С другой стороны, перечитывание выступает необходимым элементом общей стратегии перевода дневников из плана реального в план фикциональный, стратегии, направленной, как ни парадоксально, на то, чтобы убедить подразумеваемого читателя в документальной достоверности текста. Например, в августе 1933 года Поплавский записывает: «Перечитывал сегодня за закрытыми ставнями. Много моего все-таки здесь, но слишком все невнимательно написано, но что это такое? Дневник для читателя, но для этого надо быть знаменитым» (Неизданное
, 111). Выше я говорил, что Поплавский не хочет, чтобы его романы читались как дневник; данная запись свидетельствует вроде бы о том, что он не хочет, чтобы его дневник читался как роман, предназначенный для читателя. Спустя два года он заносит в дневник: «Pages de journal[182] — это звучит гордо для писателей знаменитых, обнаглевших от резонанса. А для нас это звучит издевательски-мучительно. Кто знает, какую храбрость одинокую надо еще иметь, чтобы еще писать, писать, писать без ответа и складывать перед порогом на разнос ветру» (Неизданное, 115). Продолжая, на первый взгляд, мысль, начатую двумя годами раньше, поэт заканчивает ее несколько противоречивым образом: не является ли писание без ответа формой ожидания ответа от тех, кому ветер случайно принесет сложенные перед порогом листы? В данной перспективе запись в дневнике коррелирует с известным высказыванием Поплавского об искусстве:Не для себя и не для публики пишут. Пишут для друзей. Искусство есть частное письмо, посылаемое наудачу неведомым друзьям, и как бы протест против разлуки любящих в пространстве и во времени (Среди сомнений и очевидностей // Неизданное
, 285).Получается, что дневник тоже есть частное письмо, посылаемое наугад, а его автор нуждается в том, кто его прочтет, то есть в читателе, но не в реальном, а в имплицитном читателе. Американский критик Уэйн Бут отмечал, что автор «конструирует своего читателя, подобно тому как конструирует свое второе „я“, и наиболее успешным чтением является такое, при котором двум сконструированным „я“, авторскому и читательскому, удается прийти к согласию»[183]

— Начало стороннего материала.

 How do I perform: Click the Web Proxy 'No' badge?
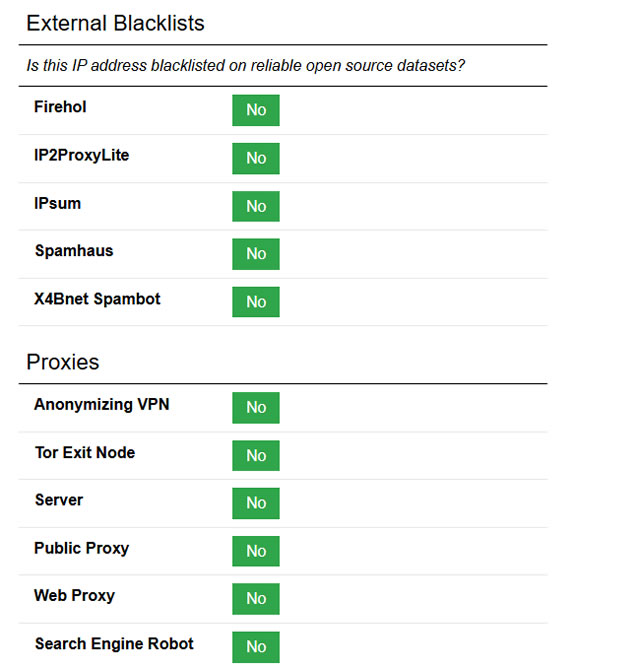pyautogui.click(x=256, y=598)
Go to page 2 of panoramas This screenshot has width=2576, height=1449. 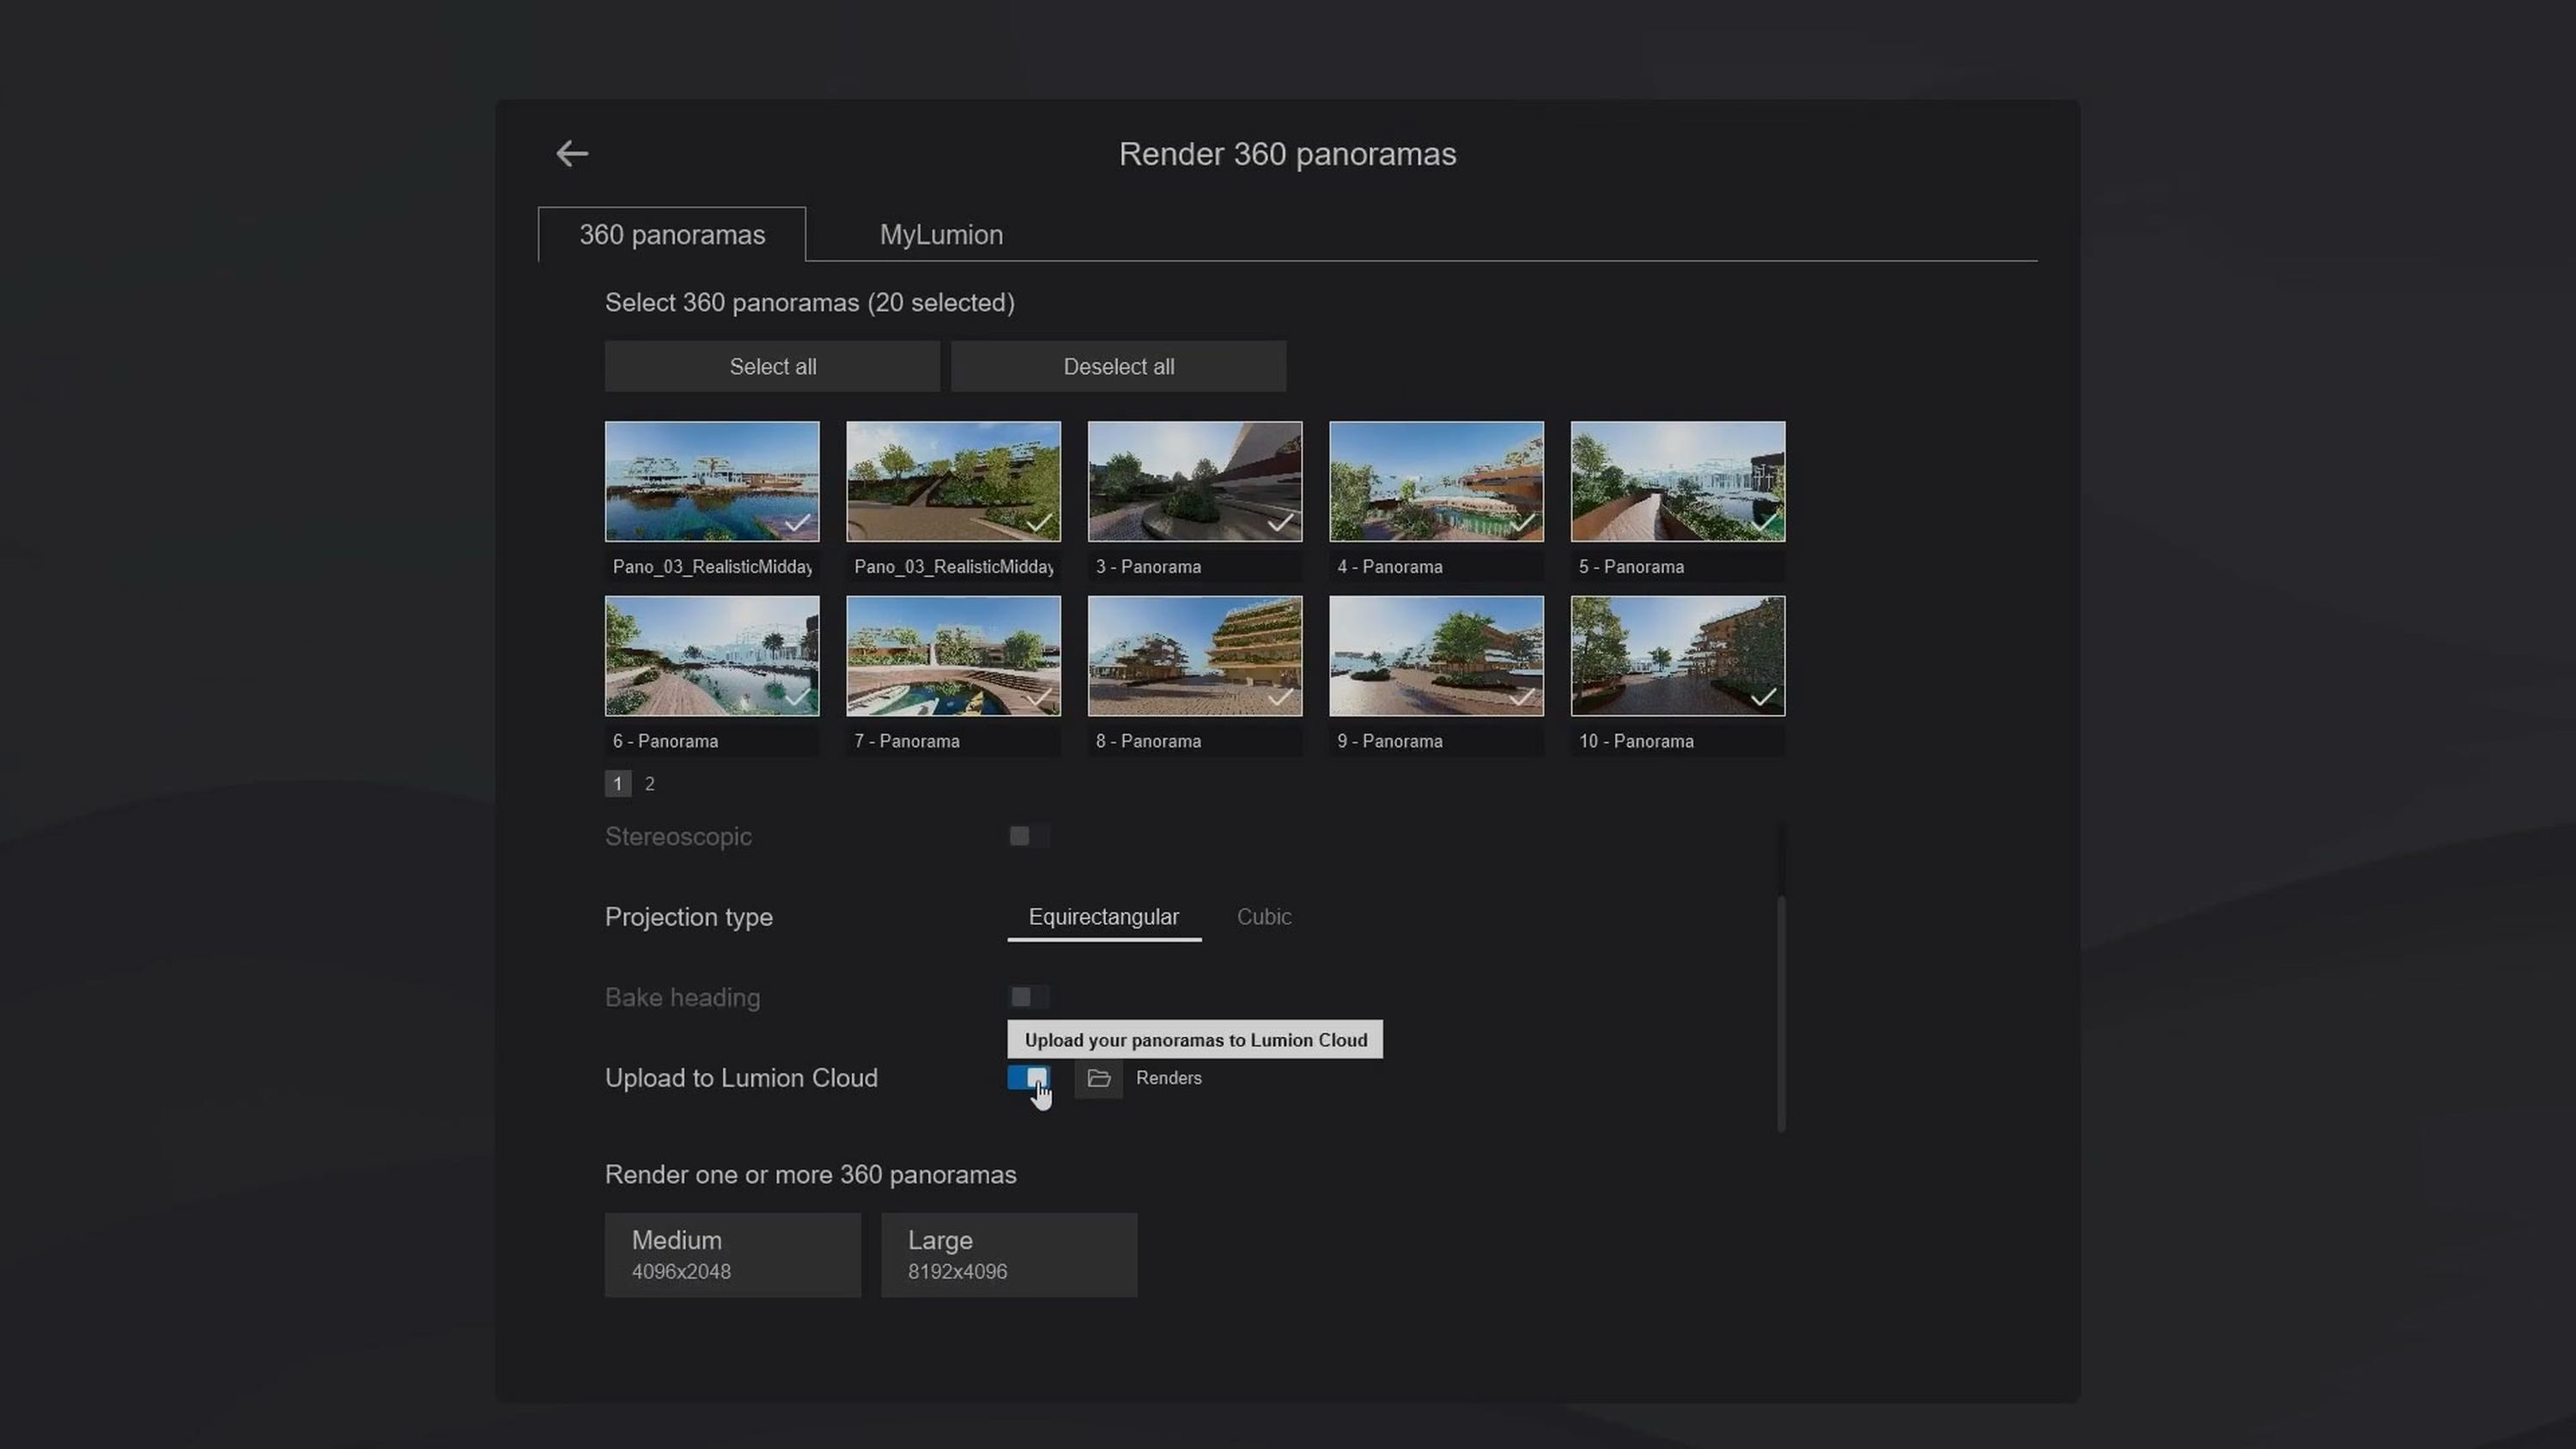tap(650, 784)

. Как поясняет А. Компаньон, повествовательная инстанция имплицитного читателя — это «текстуальная конструкция, воспринимаемая реальным читателем как принудительное правило; это та роль, которую отводят реальному читателю текстуальные инструкции»[184].Отметки в дневнике о перечитывании и о необходимости уничтожать то, что перечитано, делаются, по сути, не для себя, а для имплицитного читателя, который, собственно говоря, и создается этими текстуальными инструкциями: этот абстрактный читатель должен «заставить» возможного реального читателя поверить в ту борьбу, которую автор дневников ведет со своим собственным текстом и прежде всего с тем, что в этих текстах является литературой, вымыслом. Поплавский пишет: «Старые тетради. Дописывай и ликвидируй» (Неизданное
, 114). Если у автора есть стремление ликвидировать написанное, то зачем тогда дописывать то, что подлежит уничтожению? Другая запись: «Дописываю… дочитываю, прибираю, убираю все…» (Неизданное, 117)[185]. В тетради 1932 года приписано: «Тетрадь оранжевого цвета с черным корешком. Ликвидировано 18.6.35. Окончательно, кроме дневника» (Неизданное, 173). Далее размышления о христианстве, теодицее, Каббале, стоицизме перемежаются с личными переживаниями автора по поводу его отношений с Диной Шрайбман и Натальей Столяровой. На полях одной страницы Поплавский помечает, как будто пытаясь убедить невидимого собеседника или читателя: «Все дневник. Дневник» (Неизданное, 177). Он подчеркивает тем самым, что оставлено только то, что является дневником для себя, а то, что было дневником для читателя, ликвидировано. На самом же деле, можно предположить, что ликвидации как таковой и не было; перечитывание не превращается в переписывание, поскольку автору дневников важно оставить в неприкосновенности весь объем текста, представив его в то же время читателю в виде продукта радикальной деконструкции.Даже в своем так называемом завещании, написанном в 1932 году, Поплавский не отступает от выбранной стратегии: поэт просит собрать все его тетради и спрятать их куда-нибудь. Затем между строк он вписывает: «Уничтожив по своему усмотрению слишком личные записи — это настоящий любимый результат моей жизни» (Неизданное
, 67). Понятно, что лучший способ привлечь внимание читателя к наиболее ценным, по мнению автора, материалам — это попросить их уничтожить. Такие материалы, как правило, и не уничтожаются. Поплавский об этом знает. Во-вторых, работа по селекции материалов поручается опять же читателю, который должен решить, какие записи «слишком личные», а какие нет.